### WHAT IS NEEDED
Count how many lines below include the word "Strike". Answer with a number only.

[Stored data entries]
=== Begin Enclosure ===

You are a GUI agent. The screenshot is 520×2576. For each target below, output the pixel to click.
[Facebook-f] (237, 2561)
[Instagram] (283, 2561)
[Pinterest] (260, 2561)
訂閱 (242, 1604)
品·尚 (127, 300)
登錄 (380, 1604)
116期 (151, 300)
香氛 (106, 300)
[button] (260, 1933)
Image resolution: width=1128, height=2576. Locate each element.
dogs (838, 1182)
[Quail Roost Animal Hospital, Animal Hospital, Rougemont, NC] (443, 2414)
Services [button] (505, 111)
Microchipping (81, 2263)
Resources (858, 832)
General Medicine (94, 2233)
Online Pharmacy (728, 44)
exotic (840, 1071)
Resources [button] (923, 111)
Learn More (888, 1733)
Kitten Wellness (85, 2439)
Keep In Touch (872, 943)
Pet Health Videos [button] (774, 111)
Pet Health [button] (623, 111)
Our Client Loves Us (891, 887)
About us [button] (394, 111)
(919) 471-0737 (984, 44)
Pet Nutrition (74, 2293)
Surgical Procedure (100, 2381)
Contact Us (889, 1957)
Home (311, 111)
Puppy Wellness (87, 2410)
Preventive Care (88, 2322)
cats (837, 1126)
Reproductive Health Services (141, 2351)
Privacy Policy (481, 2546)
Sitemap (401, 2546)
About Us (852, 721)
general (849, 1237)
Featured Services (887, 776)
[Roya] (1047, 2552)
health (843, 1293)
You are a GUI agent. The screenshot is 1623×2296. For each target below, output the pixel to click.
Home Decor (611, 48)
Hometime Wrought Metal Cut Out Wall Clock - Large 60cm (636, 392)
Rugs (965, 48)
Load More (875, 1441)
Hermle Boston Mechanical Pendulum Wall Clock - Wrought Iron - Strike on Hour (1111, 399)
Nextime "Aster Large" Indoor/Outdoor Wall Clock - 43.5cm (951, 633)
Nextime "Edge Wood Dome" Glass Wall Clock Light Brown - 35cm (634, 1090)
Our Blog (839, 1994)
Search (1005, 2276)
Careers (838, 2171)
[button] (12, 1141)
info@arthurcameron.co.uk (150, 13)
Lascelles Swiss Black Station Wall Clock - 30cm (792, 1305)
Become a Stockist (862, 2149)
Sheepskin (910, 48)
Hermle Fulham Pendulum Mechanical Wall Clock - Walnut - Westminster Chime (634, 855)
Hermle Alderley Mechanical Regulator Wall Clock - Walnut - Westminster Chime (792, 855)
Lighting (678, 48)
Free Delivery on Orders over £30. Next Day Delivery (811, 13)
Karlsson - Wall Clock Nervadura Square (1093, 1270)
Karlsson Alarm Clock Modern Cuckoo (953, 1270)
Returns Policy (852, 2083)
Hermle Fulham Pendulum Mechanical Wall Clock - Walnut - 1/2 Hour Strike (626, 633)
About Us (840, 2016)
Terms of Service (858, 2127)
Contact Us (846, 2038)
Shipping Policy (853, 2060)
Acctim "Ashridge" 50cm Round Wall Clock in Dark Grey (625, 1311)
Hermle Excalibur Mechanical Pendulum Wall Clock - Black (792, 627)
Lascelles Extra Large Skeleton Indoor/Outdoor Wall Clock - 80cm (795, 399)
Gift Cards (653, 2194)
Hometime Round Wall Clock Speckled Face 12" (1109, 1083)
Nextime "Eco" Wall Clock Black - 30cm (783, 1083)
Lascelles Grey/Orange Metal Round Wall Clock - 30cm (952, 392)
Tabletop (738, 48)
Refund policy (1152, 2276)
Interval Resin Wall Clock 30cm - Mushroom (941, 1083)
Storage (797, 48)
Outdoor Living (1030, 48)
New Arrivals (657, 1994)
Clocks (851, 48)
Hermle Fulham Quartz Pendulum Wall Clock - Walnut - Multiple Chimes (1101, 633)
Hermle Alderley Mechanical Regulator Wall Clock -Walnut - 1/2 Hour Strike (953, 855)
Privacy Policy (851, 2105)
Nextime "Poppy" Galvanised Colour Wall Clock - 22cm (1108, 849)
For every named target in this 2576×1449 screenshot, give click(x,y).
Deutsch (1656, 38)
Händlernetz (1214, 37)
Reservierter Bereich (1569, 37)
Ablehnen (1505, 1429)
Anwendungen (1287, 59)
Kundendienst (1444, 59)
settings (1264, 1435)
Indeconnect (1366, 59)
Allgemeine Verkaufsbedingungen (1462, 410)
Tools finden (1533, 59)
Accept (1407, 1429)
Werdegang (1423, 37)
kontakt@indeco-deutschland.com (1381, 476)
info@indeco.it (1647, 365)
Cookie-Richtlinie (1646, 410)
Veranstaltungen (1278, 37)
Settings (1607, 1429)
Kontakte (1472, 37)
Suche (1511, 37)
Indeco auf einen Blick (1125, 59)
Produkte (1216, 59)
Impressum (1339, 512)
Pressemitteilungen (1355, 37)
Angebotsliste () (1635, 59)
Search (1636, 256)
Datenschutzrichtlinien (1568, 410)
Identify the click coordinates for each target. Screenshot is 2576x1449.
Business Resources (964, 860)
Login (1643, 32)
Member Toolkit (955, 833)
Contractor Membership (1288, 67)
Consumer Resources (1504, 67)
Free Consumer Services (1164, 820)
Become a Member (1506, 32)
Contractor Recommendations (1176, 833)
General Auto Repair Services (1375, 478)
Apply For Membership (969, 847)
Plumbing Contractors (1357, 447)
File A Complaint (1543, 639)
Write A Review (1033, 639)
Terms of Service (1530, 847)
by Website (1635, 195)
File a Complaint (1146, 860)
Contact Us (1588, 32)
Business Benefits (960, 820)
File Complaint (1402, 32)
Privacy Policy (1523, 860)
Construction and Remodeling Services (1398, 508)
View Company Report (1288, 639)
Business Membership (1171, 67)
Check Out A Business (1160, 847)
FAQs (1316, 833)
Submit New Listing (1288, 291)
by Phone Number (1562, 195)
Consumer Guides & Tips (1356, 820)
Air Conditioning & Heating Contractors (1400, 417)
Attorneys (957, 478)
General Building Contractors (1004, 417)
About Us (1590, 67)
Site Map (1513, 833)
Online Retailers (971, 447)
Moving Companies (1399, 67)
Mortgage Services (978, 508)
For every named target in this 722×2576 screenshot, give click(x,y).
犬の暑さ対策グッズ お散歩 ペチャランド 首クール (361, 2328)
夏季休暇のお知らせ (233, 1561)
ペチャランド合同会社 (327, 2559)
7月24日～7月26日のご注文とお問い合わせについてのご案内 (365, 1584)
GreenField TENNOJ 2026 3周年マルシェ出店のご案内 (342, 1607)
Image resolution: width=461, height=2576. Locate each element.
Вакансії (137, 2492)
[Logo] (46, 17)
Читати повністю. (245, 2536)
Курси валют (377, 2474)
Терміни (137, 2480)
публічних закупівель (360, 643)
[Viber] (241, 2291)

=== End Enclosure ===

### EXERCISE RESULT
3